Relatario: Edición Especial

Los tacones


Yo siempre he querido saber la verdad, pero los hombres nunca han sido sinceros, ni siquiera los médicos. Dios ha guardado silencio por largo tiempo. Me miro los pies y sé que ellos también mienten. Abro la puerta de mi casa, y una limosnera se acerca; sonríe mientras le doy algunas monedas. Le pido que no lo haga, no es necesario: sé que está enojada por tener que fingir; yo también.

Dormí con él tantos años y siempre mintió: los suspiros no eran para mí. En el fondo me era indiferente, pero cuando preguntaba acerca de mis deseos, le decía la verdad. Él, después de guardar silencio toda la noche, me aseguraba que yo era su mujer, la última de su vida; yo reía sin responderle, sabiendo que era un engaño como el que usaba con las otras mujeres, con sus jefes y con sus familiares. Me levanté una mañana de nuestra cama, lo vi, cerré la puerta de la recámara sin hacer ruido —sin querer despedirme— y nunca más regresé.

He manejado por horas, dando vueltas por la ciudad; me quito los zapatos, los tacones me dejan muy cansada, me gustaría andar por las calles descalza; prendo el radio y escucho que nuestro presidente habla, dice tantas cosas: que es un hombre honesto, que le preocupa el pueblo… Para mí es un cínico. Apago su voz horrorizada. Sin querer llego a la casa de mis padres, que está en las orillas de la metrópoli. No quiero bajarme del auto; me siento cómoda sin tener que hablar, sin tener que informar a nadie de mi vida. Amo el silencio.

Mi padre sale y se emociona. No me conmueve. Sé que está enfermo del corazón, lo veo. Comportándome como la buena hija que espera, trato de abrazarlo, pero siento que no es real, que él tampoco dice la verdad, que fuimos un accidente en su vida, que hubiera preferido seguir con sus bailarinas y cervezas, con sus amigos, contando el dinero sin pensar en el alma de ninguna mujer. Mi padre me ve sorprendido porque me bajo del carro sin zapatos.

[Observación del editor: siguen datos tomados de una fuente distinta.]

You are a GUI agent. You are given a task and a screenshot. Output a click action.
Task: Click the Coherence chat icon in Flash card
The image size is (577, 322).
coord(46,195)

Entro a la casa. Mi madre intenta sonreír. Con ella nunca he fingido: la beso sin sentir nada. Comemos juntas en silencio. Ella toda la vida se ha querido morir, no tiene fe en nadie. Le gustaba el sexo con mi padre cuando era joven, suele decir con la sonrisa de una adolescente que ha descubierto los sabores de la carne. Me pregunta mientras comemos un poco de helado: “¿Y tu hombre?” Yo le respondo que se perdió. Me conoce bien, no tengo que explicarle más. Saboreo el helado. Pienso en ese momento que los hombres no son necesarios.

Abro la puerta de mi consultorio. Un señor de 50 años me espera, asegura que necesita decirme la verdad, que de tanto mentir se está muriendo. Entra conmigo; la ciudad guarda silencio. Es muy delgado, moreno. Imagino que de la costa. Me cuenta que toda su existencia ha mentido, que ya no sabe quién es. Habla de su actual pareja, llora, se jala el cabello. Me asegura que nunca había amado antes a nadie. Me pregunto si es sincero. Abre los ojos con maldad mientras le doy un pañuelo. Ve mi reacción, si ha logrado convencerme de su tragedia. Quiere saber antes de irse si lo puedo ayudar. Le contesto que en la vida es más sencillo caminar sin tacones.